Russia has declared war on Ukraine and launched an invasion; the event could impact the crypto sector and traditional finance.
Russia has declared war on Ukraine, initiating a global event that could affect the crypto sector as well as the traditional finance sector. Market volatility, sanction evasion, and limits on digital payments could all occur during the crisis.
The tension and uncertainty in the days leading up to Russia’s declaration of war on Ukraine have caused cryptocurrency prices to fall suddenly.
Bitcoin’s price fell more than 6% over the week-long period ending Thursday, Feb. 24. On that day, Bitcoin was priced at $37,900 instead of the $40,400 price tag it began with. That trend continued from earlier losses seen on Monday.

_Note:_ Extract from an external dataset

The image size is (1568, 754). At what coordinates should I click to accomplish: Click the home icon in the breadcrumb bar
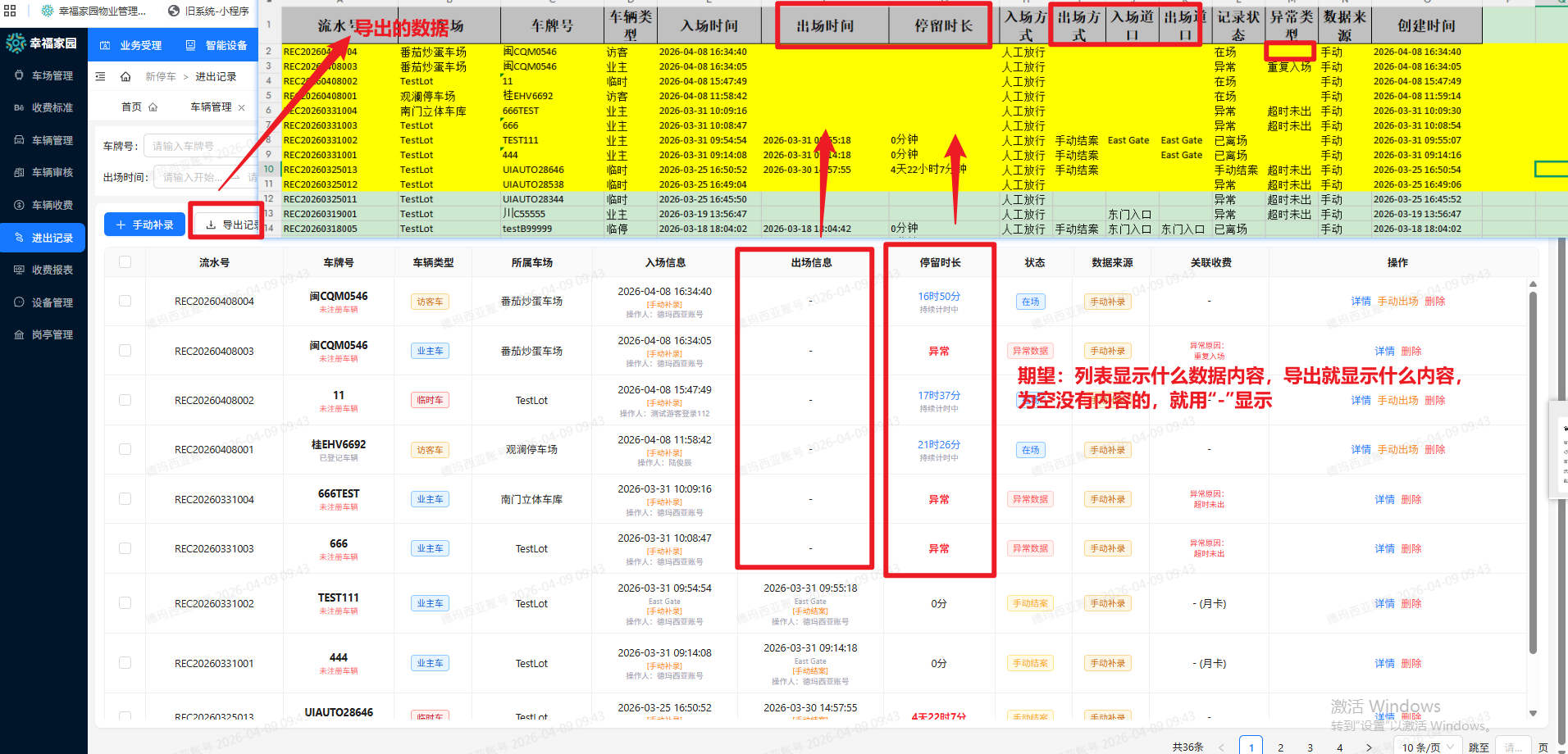tap(125, 76)
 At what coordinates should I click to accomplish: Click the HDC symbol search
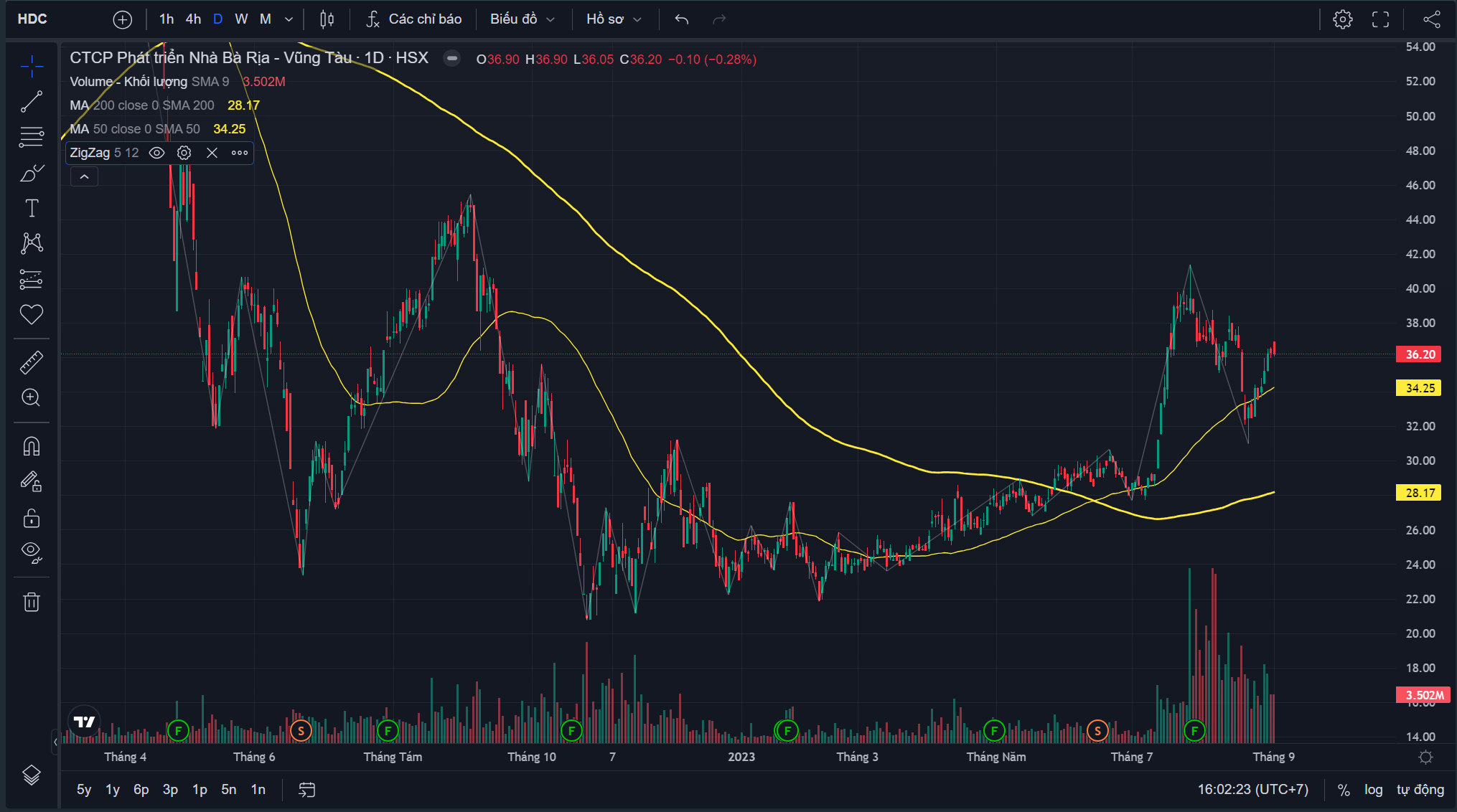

Much of the rest of the crypto market was also in the red on Thursday. Ethereum, Binance Coin, and XRP were down 11%-12% on Thursday. Cardano, Avalanche, and Shiba Inu were down 17-18%. Various other top 20 coins lost value as well.
Market sell-offs caused the entire market cap of the cryptocurrency market to fall by about $200 billion, reaching a final capitalization of $1.7 trillion.
It remains to be seen whether this downward trend will continue. However, the market appears to have recovered somewhat as of Friday.
Furthermore, demand for crypto seems to be high in Ukraine. Ukraine’s hryvnia (UAH) has seen a decrease in value in recent weeks. Combined with an apparently limited supply of Tether’s USDT stablecoin, USDT began trading at a premium in Ukraine on Thursday. USDT/UAH exchange rates reached as high as the equivalent of $1.12 on Thursday, an amount that is well above the stablecoin’s intended $1.00 price peg.
The U.S. and other countries have imposed economic sanctions on Russia in opposition to its actions. These sanctions prevent certain businesses and individuals from transacting with each other, penalizing those who break the sanction with a fine.
However, cryptocurrency does not have any central authority that can monitor or block transactions. As such, Russian entities aiming to circumvent the sanctions could use Bitcoin and other cryptocurrencies to discretely transfer funds. The New York Times suggests that Iran and North Korea have already used similar strategies.
On the Ukraine side, cryptocurrency could help fund resistance and war relief efforts. Crypto analytics firm Elliptic found that by Friday, donations to Ukraine military efforts had reached $4.1 million. One group, an NGO called Come Back Alive, has raised $3.4 million, mostly from a single donation of $3 million.
Elsewhere, Russian activist and music group Pussy Riot is running an NFT fundraiser. The group plans to mint NFTs of the Ukrainian flag and donate the proceeds to charity. The fundraiser is being run in conjunction with members of PleasrDAO, which previously ran a fundraising campaign for Silk Road leader Ross Ulbricht.
Ukraine has imposed new rules that prevent businesses from issuing digital assets and replenishing digital wallets following the declaration of martial law. Those rules also suspend digital transactions and cap cash withdrawals to $3,340.
Most reports suggest that these rules apply to banks and digital payment processors. These rules were only imposed days ago on Feb. 24, and as such, it will become clear exactly which companies and services will be affected in the coming weeks.
The rules could conceivably apply to companies such as cryptocurrency exchanges and related services in the country as well. Such restrictions would not be able to control crypto payments made between off-exchange wallets, though.
Limits on internet access could also restrict cryptocurrency transactions regardless of whether those transactions occur inside or outside of exchanges. Some Ukrainian regions have lost Internet access already; others fear a total blackout.
Unrelated to the conflict, there are also concerns that Russia could impose a ban or broad restrictions on cryptocurrency. Such measures would likely pave the way for a rouble-backed central bank digital currency (CBDC) in the future.
Yet it seems that such restrictions are unlikely to be put in place, as they are largely favored by Russia’s central bank rather than its government.
Ukraine, meanwhile, recently took steps to support crypto in the country. Though it still does not consider crypto legal tender, Ukraine passed a bill on Feb. 18 protecting businesses against fraud and abuse involving cryptocurrency. Such positive developments could pave the way for more acceptance of crypto.
Those plans, however, will likely take a back seat as the war between Russia and Ukraine progresses and wartime events affect the financial landscape.
Disclaimer: information contained herein is provided without considering your personal circumstances, therefore should not be construed as financial advice, investment recommendation or an offer of, or solicitation for, any transactions in cryptocurrencies.